▶ _AIM OF THE TASK_: The lines wanted are those from the one containing "Given: Click the coupons tag icon in sidebar" to the last line of the entries below; output them exactly, leaving out pictures.
***
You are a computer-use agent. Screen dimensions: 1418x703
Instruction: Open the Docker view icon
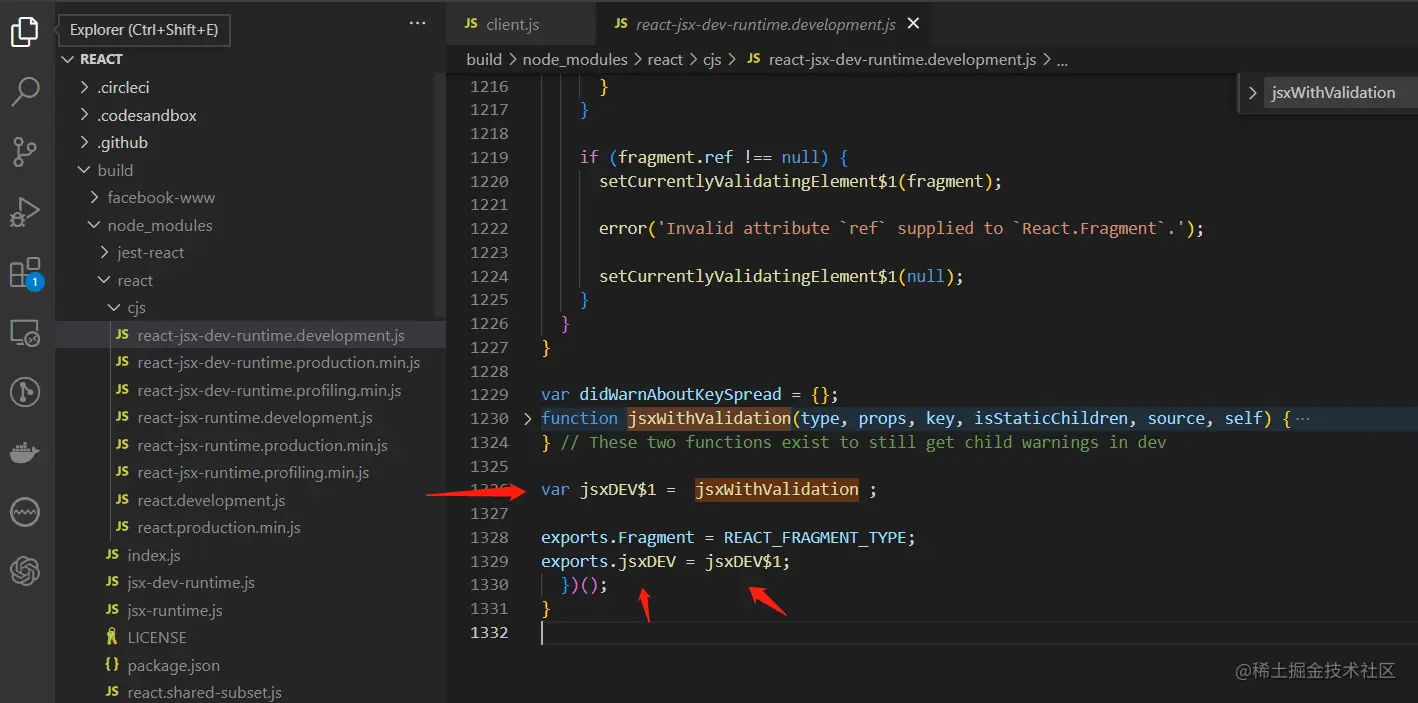(x=25, y=452)
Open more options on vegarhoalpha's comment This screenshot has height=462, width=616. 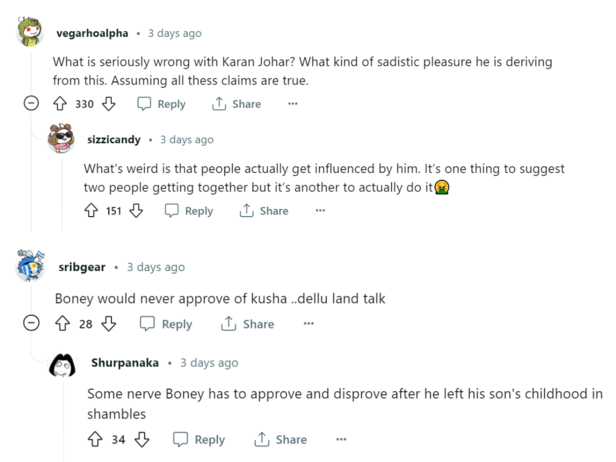click(x=293, y=104)
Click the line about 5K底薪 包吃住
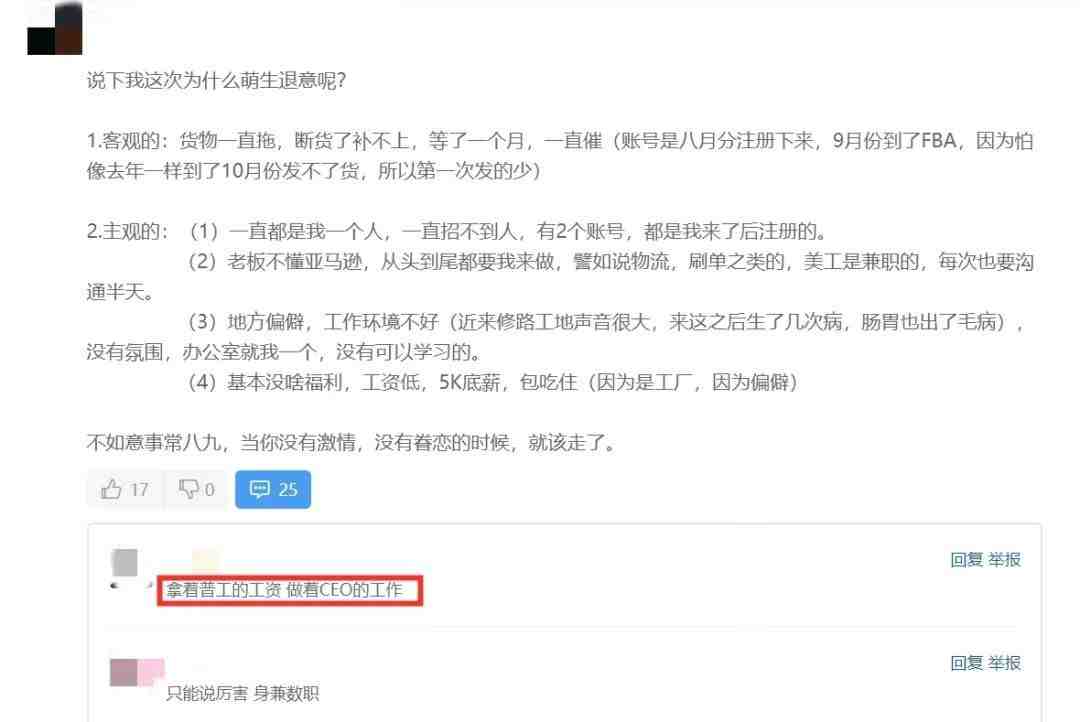The image size is (1080, 722). [x=492, y=382]
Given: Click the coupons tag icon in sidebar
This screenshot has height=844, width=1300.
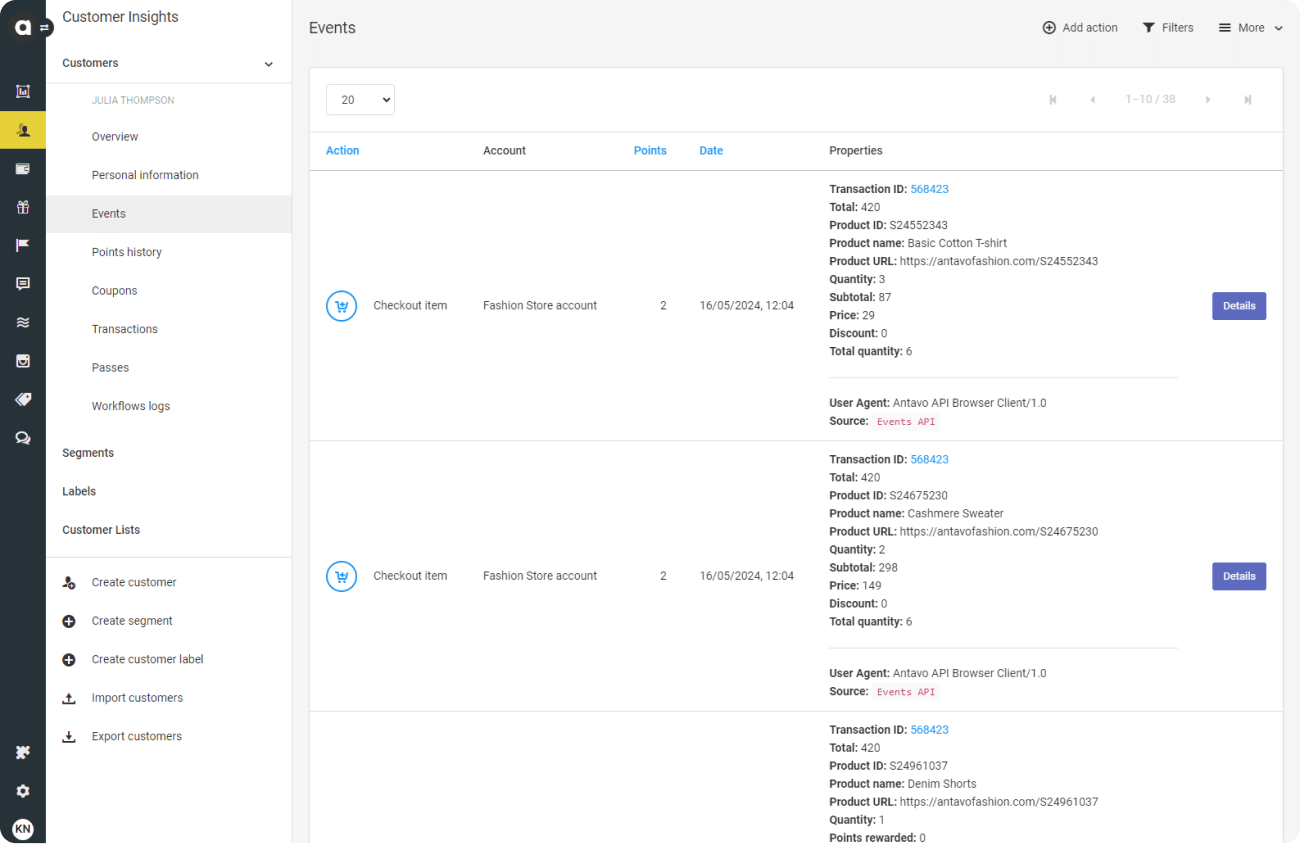Looking at the screenshot, I should click(x=23, y=399).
***
▶ _TASK OUTPUT_:
Given: Click the coupons tag icon in sidebar
This screenshot has height=844, width=1300.
Looking at the screenshot, I should click(x=23, y=399).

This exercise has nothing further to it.